Structural Relaxation and Vitrification in Dense Cross-Linked Polymer Networks: Simulation, Theory, and Experiment

BC Mei and TW Lin and GS Sheridan and CM Evans and CE Sing and KS Schweizer, MACROMOLECULES, 55, 4159-4173 (2022).

DOI: 10.1021/acs.macromol.2c00277

We present a coordinated experimental, simulation, and theoretical study of how polymer network permanent cross-links impact the segmental relaxation time over a wide range of temperatures and different criteria for defining the glass transition temperature, Tg. The simulations adopt a coarse-grained model calibrated to represent the specific polymer chemistry of interest. The elastically collective nonlinear Langevin equation (ECNLE) theory of activated segmental relaxation is extended to explicitly treat chain semiflexibility and network crosslinkers, with the latter modeled as locally pinned or vibrating sites.
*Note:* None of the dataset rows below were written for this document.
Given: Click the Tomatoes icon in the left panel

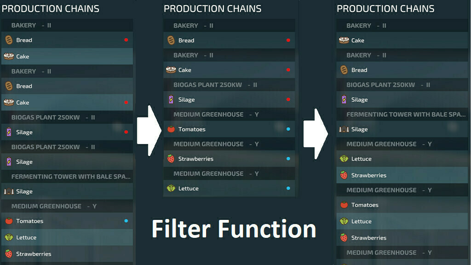Looking at the screenshot, I should point(9,221).
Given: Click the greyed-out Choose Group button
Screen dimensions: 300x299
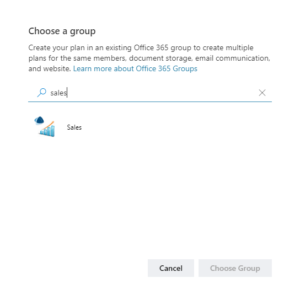Looking at the screenshot, I should click(x=235, y=268).
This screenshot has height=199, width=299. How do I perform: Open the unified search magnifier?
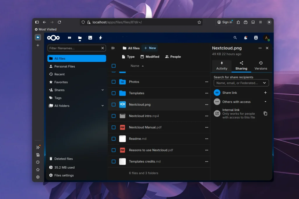pyautogui.click(x=235, y=38)
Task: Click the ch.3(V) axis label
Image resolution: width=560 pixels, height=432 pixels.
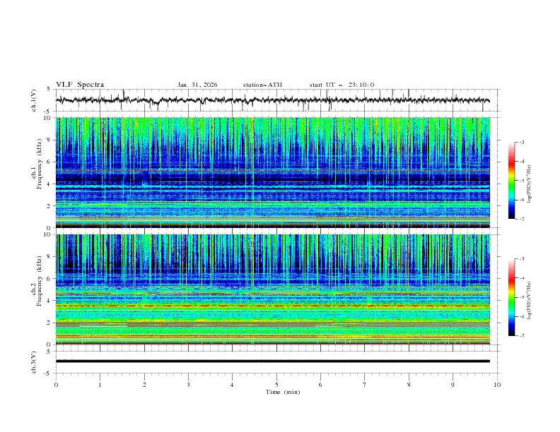Action: point(35,361)
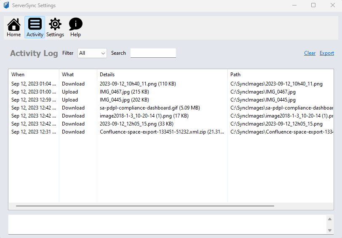Click the down arrow of bottom pane scrollbar

point(330,230)
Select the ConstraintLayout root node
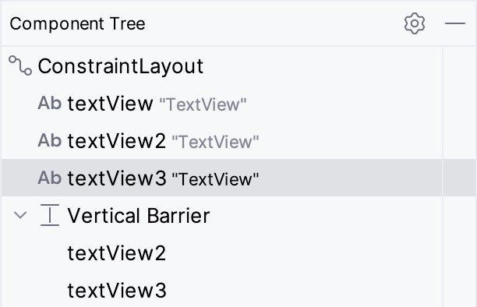Viewport: 477px width, 307px height. pyautogui.click(x=121, y=66)
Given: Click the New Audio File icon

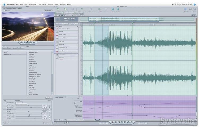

Our key findings include the following: (i) tight cross-linking leads to very large increases of the segmental relaxation time and elevation of Tg, which grows roughly linearly with cross-link fraction beyond a low threshold, (ii) a remarkably good (but not perfect) collapse of Angell plots of the alpha relaxation time for all cross-link densities studied based on using the cross-link fraction dependent dynamic Tg, which applies for very different dynamic vitrification time scale criteria, and (iii) construction of a microscopic understanding of the experimental and simulation observations based on the central idea of ECNLE theory that activated structural relaxation involves cross-link fraction dependent coupled local cage and nonlocal collective elastic barriers. Overall, excellent agreement between experiment, theory, and simulation is found. We suggest that our study of how quenched chemical cross-links strongly modify the alpha relaxation is more generally valuable as a distinct probe of the basic physics of glassy polymer dynamics and as a flexible tool to manipulate small-molecule diffusion in membrane applications.